Stored data entries

* * * * *

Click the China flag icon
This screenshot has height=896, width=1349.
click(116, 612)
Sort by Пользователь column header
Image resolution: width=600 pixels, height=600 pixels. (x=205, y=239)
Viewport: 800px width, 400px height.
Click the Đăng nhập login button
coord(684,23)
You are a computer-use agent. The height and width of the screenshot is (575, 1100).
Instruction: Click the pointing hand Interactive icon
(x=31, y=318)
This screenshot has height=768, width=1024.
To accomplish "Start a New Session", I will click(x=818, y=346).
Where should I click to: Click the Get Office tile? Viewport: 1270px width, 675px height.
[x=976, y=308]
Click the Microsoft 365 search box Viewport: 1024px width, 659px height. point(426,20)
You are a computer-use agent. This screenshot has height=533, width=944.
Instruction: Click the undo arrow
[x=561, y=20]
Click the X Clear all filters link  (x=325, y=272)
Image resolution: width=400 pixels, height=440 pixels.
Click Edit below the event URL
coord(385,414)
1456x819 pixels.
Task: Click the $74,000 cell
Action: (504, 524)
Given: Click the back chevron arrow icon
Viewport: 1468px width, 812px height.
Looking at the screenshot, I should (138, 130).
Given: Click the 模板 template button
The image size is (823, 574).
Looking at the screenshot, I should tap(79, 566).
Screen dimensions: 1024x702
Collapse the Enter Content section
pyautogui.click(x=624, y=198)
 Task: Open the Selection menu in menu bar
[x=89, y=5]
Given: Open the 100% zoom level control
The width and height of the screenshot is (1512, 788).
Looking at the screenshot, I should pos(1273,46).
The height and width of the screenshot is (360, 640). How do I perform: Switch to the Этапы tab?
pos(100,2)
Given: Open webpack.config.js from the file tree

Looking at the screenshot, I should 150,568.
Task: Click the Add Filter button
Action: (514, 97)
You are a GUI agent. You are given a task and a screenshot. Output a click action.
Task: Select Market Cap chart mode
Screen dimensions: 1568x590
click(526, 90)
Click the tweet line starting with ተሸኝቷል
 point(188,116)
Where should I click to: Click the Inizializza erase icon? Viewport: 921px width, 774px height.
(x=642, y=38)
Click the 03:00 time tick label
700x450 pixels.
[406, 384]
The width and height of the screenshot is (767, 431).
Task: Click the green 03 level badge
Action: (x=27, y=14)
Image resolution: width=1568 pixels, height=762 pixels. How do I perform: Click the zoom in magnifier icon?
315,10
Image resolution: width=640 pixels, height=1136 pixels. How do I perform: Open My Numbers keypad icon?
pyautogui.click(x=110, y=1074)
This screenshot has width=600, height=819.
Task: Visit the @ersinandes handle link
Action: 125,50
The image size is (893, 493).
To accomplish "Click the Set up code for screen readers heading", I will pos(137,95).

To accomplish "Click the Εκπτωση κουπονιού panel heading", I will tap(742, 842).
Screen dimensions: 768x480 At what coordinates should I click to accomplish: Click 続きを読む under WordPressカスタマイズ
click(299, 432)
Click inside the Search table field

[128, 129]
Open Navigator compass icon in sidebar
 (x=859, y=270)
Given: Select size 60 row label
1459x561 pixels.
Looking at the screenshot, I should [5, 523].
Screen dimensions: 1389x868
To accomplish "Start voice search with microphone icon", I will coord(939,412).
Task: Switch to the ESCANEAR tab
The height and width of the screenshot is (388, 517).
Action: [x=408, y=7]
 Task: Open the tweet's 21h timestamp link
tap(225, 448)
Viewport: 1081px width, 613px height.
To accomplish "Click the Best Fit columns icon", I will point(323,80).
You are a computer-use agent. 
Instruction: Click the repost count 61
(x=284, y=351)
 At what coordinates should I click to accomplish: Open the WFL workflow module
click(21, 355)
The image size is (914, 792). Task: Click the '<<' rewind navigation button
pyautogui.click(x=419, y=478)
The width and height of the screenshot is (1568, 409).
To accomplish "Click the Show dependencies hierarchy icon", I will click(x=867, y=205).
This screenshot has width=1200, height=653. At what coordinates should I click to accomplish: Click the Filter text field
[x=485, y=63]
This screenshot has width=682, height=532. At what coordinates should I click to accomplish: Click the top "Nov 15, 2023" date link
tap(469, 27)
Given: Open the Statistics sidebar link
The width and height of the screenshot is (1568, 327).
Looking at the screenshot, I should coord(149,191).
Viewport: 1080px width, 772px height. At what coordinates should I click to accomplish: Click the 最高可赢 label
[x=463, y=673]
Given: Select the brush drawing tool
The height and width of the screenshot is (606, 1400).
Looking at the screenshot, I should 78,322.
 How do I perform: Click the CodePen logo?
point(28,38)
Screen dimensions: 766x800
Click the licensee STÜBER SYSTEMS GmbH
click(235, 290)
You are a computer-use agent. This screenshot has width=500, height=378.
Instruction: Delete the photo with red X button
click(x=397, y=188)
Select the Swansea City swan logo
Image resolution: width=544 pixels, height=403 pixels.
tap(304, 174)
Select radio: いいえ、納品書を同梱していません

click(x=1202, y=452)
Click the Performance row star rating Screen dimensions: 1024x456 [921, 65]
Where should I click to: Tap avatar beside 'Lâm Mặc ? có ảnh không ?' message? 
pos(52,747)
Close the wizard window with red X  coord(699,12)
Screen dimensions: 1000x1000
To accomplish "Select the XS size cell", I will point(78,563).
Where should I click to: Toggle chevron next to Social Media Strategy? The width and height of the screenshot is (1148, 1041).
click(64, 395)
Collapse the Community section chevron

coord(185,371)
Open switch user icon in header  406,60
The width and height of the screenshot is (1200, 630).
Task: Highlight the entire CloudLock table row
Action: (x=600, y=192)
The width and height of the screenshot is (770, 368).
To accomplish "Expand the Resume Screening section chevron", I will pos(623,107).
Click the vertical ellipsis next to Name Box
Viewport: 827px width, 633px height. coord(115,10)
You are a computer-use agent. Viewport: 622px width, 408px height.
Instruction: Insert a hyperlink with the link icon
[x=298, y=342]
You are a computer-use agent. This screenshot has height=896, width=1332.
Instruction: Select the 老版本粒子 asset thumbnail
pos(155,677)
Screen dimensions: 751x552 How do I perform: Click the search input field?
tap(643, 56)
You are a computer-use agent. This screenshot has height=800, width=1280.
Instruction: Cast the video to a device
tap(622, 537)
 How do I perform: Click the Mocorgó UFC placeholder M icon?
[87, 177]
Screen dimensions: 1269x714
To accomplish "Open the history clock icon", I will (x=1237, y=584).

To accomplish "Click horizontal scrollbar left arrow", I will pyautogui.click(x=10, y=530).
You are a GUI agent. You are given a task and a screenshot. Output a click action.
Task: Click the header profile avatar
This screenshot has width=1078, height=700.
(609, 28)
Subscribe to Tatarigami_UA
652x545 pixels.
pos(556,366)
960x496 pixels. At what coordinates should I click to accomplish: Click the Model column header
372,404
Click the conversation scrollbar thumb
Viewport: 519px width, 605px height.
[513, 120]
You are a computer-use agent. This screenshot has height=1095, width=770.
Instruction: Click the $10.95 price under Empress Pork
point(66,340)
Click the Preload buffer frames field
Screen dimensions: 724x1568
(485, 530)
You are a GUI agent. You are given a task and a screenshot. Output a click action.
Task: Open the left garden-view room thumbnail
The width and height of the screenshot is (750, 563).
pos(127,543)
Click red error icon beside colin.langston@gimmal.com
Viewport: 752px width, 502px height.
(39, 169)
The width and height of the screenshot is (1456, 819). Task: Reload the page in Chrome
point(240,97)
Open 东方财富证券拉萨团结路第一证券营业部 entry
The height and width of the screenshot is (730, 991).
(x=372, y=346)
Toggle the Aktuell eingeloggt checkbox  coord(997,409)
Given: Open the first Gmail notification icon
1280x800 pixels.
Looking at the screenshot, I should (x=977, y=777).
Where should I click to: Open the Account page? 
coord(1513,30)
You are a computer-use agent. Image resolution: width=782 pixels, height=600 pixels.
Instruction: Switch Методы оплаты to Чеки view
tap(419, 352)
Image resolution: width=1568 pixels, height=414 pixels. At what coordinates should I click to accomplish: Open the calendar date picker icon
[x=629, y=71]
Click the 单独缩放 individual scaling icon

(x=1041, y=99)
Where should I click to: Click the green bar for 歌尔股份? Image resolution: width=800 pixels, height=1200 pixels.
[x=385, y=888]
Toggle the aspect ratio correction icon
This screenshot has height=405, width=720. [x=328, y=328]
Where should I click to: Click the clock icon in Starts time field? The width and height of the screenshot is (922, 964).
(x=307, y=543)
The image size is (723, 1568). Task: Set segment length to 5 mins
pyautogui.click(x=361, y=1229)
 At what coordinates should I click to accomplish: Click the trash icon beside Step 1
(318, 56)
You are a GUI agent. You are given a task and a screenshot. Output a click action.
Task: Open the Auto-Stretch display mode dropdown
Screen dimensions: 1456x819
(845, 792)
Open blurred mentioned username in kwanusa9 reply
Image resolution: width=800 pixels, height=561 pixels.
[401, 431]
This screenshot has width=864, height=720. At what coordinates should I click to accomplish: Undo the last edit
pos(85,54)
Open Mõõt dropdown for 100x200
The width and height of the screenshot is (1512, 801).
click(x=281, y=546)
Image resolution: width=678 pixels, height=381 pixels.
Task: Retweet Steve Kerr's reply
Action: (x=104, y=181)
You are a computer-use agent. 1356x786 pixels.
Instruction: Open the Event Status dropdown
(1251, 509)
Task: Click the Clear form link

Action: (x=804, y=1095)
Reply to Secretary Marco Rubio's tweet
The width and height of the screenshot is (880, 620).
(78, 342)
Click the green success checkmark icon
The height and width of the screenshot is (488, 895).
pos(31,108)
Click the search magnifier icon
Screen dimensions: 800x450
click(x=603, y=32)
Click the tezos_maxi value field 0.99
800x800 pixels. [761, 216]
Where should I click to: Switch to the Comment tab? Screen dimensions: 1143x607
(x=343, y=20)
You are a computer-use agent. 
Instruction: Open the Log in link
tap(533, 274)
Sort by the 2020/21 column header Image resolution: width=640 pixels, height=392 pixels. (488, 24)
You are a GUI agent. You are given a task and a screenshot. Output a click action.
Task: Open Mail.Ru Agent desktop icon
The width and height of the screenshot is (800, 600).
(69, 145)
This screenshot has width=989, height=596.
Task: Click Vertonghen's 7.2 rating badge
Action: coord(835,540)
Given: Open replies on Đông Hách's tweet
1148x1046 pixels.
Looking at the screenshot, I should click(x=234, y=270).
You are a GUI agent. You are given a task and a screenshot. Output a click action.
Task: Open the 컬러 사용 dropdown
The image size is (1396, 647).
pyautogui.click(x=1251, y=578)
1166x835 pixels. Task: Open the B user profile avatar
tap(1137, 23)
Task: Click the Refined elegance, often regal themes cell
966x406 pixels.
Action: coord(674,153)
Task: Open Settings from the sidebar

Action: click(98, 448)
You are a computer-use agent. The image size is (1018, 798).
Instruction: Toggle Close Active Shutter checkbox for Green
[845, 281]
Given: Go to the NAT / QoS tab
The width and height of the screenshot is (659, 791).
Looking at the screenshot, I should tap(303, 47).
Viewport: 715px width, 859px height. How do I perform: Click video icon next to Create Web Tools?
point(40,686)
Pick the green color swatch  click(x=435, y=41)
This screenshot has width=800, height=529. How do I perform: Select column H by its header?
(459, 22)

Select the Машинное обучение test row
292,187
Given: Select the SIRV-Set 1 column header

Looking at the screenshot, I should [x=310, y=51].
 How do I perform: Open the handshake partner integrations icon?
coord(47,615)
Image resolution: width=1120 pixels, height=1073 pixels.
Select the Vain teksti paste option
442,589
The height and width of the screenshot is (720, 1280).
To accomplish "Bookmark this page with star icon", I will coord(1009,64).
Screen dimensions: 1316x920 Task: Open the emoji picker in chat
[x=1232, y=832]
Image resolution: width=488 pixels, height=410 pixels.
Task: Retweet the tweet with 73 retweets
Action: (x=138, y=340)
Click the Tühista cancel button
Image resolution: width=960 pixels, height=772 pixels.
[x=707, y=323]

* * * * *

-- TASK TO CARRY OUT --
Of the lines above, retype only those from the line containing "At what coordinates should I click to accomplish: Open the WFL" through the line containing "Given: Select the brush drawing tool", including both, exactly.

-- WRITTEN ANSWER --
 At what coordinates should I click to accomplish: Open the WFL workflow module
click(21, 355)
The image size is (914, 792). Task: Click the '<<' rewind navigation button
pyautogui.click(x=419, y=478)
The width and height of the screenshot is (1568, 409).
To accomplish "Click the Show dependencies hierarchy icon", I will click(x=867, y=205).
This screenshot has width=1200, height=653. At what coordinates should I click to accomplish: Click the Filter text field
[x=485, y=63]
This screenshot has width=682, height=532. At what coordinates should I click to accomplish: Click the top "Nov 15, 2023" date link
tap(469, 27)
Given: Open the Statistics sidebar link
The width and height of the screenshot is (1568, 327).
Looking at the screenshot, I should coord(149,191).
Viewport: 1080px width, 772px height. At what coordinates should I click to accomplish: Click the 最高可赢 label
[x=463, y=673]
Given: Select the brush drawing tool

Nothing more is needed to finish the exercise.